What this task involves - Return a copy of every line in the data below that contains "blue".

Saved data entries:
══════════════════════════════
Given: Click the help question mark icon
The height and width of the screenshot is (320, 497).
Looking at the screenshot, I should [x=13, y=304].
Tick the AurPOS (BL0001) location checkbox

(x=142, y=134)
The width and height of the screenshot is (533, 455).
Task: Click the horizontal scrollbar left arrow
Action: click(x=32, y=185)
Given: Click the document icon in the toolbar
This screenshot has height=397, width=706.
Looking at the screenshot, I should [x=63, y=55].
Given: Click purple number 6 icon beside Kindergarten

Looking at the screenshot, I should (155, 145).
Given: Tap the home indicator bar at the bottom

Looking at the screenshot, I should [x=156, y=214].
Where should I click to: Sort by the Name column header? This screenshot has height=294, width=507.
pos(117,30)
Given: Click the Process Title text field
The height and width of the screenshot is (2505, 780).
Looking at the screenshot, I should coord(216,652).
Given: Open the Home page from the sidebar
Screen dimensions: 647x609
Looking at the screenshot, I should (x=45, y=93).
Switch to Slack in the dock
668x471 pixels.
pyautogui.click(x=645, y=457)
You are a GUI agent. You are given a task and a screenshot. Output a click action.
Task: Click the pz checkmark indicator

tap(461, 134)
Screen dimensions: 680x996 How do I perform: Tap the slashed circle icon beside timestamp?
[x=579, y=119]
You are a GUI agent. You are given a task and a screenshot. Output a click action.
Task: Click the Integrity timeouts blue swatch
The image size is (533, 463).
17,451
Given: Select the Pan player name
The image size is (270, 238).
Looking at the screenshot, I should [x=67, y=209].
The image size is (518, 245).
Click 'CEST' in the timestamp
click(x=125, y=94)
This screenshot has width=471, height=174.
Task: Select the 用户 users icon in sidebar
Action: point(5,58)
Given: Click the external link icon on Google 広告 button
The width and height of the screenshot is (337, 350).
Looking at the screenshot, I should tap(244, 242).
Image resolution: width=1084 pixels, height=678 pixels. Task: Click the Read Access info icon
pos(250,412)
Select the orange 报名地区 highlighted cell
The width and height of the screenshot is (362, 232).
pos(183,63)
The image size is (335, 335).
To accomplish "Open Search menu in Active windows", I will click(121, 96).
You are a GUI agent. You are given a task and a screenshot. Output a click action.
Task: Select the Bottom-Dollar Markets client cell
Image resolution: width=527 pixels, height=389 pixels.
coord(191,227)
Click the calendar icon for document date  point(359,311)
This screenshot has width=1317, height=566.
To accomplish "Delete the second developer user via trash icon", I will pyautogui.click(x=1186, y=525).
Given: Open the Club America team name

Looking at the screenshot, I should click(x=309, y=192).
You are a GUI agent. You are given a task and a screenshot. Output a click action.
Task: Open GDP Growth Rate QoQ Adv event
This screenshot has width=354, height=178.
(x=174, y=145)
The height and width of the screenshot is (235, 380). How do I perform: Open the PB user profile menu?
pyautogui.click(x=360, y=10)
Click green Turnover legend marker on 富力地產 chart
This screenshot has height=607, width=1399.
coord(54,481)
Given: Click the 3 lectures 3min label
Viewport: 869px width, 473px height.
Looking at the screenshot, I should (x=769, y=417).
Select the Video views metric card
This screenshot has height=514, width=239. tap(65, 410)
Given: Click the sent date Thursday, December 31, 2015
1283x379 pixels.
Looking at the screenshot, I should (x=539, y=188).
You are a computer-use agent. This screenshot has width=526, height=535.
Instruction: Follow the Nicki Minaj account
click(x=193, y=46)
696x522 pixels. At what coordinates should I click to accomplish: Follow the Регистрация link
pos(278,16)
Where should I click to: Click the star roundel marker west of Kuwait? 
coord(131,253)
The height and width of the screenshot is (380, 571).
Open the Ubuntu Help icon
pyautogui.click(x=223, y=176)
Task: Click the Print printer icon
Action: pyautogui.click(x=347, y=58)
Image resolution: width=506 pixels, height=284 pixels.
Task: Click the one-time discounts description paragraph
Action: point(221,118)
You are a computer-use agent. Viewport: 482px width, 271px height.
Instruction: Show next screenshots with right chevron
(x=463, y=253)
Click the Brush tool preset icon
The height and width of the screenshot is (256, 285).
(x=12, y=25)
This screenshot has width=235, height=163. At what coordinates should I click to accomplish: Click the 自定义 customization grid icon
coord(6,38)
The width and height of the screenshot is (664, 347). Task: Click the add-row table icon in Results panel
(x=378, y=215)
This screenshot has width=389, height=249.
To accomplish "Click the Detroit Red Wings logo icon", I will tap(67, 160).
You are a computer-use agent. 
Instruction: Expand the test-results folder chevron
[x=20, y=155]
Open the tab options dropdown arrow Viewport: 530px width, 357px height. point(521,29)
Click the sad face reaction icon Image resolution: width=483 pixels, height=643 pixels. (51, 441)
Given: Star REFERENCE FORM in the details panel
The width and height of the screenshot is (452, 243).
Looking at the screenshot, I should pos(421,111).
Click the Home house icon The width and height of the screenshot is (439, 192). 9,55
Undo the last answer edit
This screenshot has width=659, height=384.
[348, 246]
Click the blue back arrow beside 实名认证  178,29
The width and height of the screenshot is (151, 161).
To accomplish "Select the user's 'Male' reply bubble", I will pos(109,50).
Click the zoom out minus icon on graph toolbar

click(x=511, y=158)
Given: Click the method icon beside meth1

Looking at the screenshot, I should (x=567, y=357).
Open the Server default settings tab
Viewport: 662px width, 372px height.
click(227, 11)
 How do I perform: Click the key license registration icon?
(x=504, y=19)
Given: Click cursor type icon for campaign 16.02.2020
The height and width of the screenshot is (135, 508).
══════════════════════════════
Written solution -
Task: Click the Integrity timeouts blue swatch
Click the blue back arrow beside 实名认证  178,29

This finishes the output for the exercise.